This time, with two strong candidates in Mr Davis and the Maori Party's Waihoroi Shortland, a broadcaster, actor and reo expert, chasing Mr Harawira, it will be difficult to reach that level of support again.
A Te Karere-DigiPoll survey at the beginning of the month had Mr Harawira on 42 per cent support, Mr Davis on 35 and Mr Shortland on a respectable 20 per cent, given his late selection.
The byelection's split vote was too close for comfort for Mr Harawira and he has restricted campaigning for Mana nationally to shore up home support. He remains the central figure in this battleground.
Mr Shortland says he's under no illusion that a key part of the fight is overcoming Mr Harawira's personal support. Herald street surveys have previously found that many Te Tai Tokerau voters like Mr Harawira's outspoken style. He's perceived by supporters as honest and unafraid to stand up for what he believes in.
It's a formidable barrier for challengers.
"This is about confronting Hone. Yes, it is about personalities. Yes, I do want to take him out," Mr Shortland said.
His message is strategic. The Maori Party has shown it can work with other parties but no one wants to work with Mr Harawira, he said.
Labour's Phil Goff has ruled out working with Mr Harawira and Mr Harawira has ruled out a relationship with National.
"Tai Tokerau's choice is to go out into the wilderness and flounder around," Mr Shortland said. "In Hone's case, he knows how to work a crowd. He promises heaven because he knows he doesn't have to pay for it."
The candidate who has the best chance of unseating Mr Harawira, Mr Davis, had a good tilt in the byelection. However, Maori Party voters who didn't vote for Mr Tipene in June may make their party support count at the ballot box this time around.
For Maori audiences charisma remains an important factor.
Mr Davis believes that to beat Mr Harawira, he has to sell the message that Mana's policies, such as the Hone Heke tax targeted at the wealthy, are fanciful. "All his policies depend on the tax being successful when the reality is it's a fiscal flop. Because it's a fiscal flop everything else that he's promising just isn't going to be possible."

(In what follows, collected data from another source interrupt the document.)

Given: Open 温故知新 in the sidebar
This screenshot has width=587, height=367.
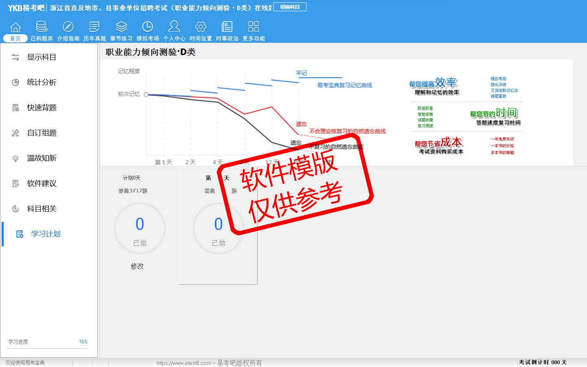Looking at the screenshot, I should coord(41,158).
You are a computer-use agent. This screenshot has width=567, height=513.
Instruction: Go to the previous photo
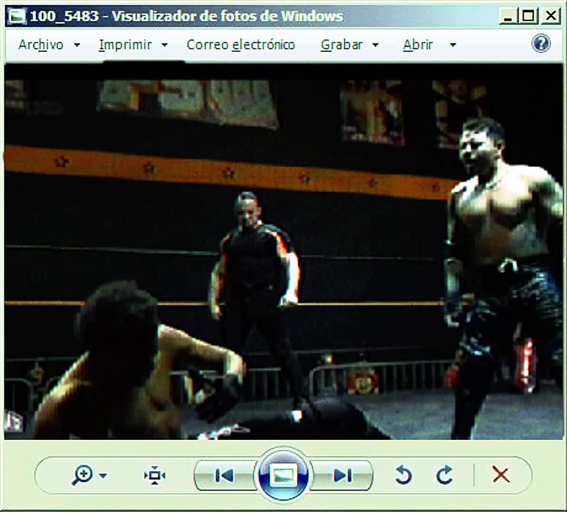coord(225,475)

Mr Harawira believes he can be a post-election force. He believes Mr Goff will pick up the phone if he needs Mana to help Labour form a government, and his work on the Maori affairs select committee inquiry into tobacco also proved he could work across Parliament, he said.
Retaining his seat could see him bring friends back to Wellington, but it's not clear. The Herald's latest DigiPoll survey has the party registering 0.4 per cent support. However, pundits say Mana needs between 1.6 and 1.4 per cent of the party vote to bring lawyer Annette Sykes, who is number two on the party list, with him.

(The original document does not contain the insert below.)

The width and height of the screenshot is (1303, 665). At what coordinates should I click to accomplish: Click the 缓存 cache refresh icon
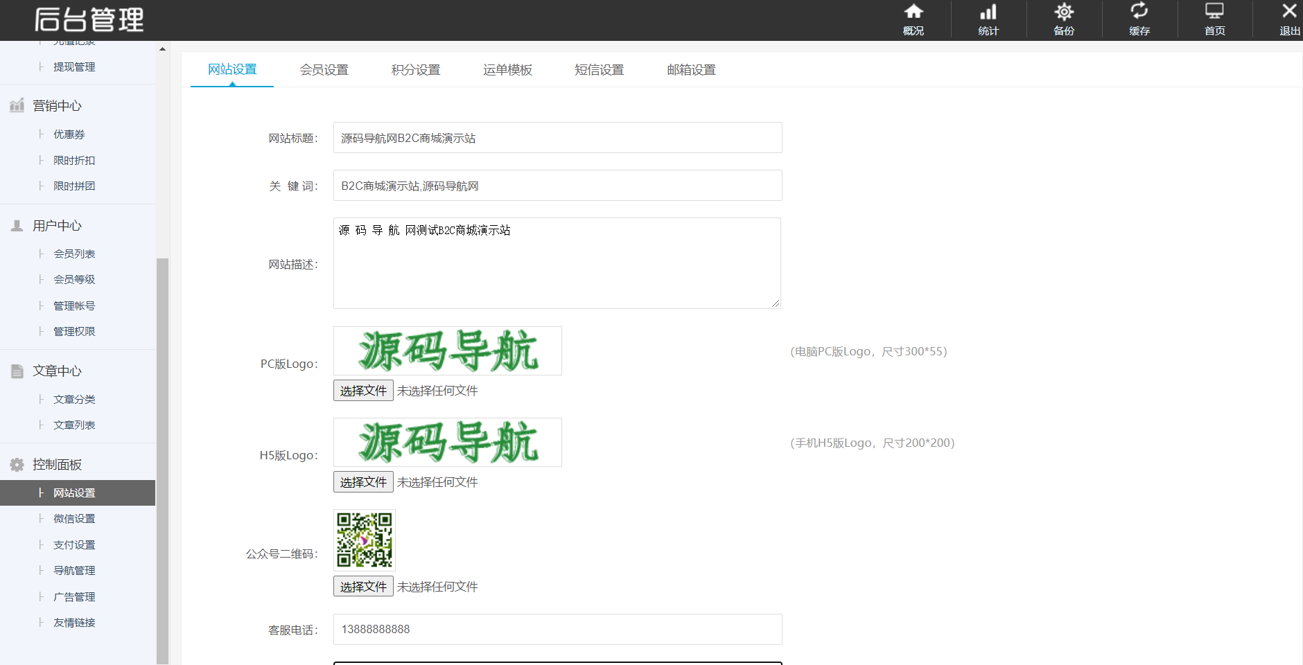click(1139, 12)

Asked if he can lead a national movement without neglecting the north, Mr Harawira said he was "crystal clear" he would be bringing Mana representatives into the House.
At the very least he believed Ms Sykes will join him, based on unscientific Herald streetpolls measuring party support.
Mr Harawira said he was committed to spending up to two days a week in the electorate and argued that social policies that made a difference in Tai Tokerau - for example, his feeding hungry kids and work schemes for the unemployed - would ultimately be good for the country.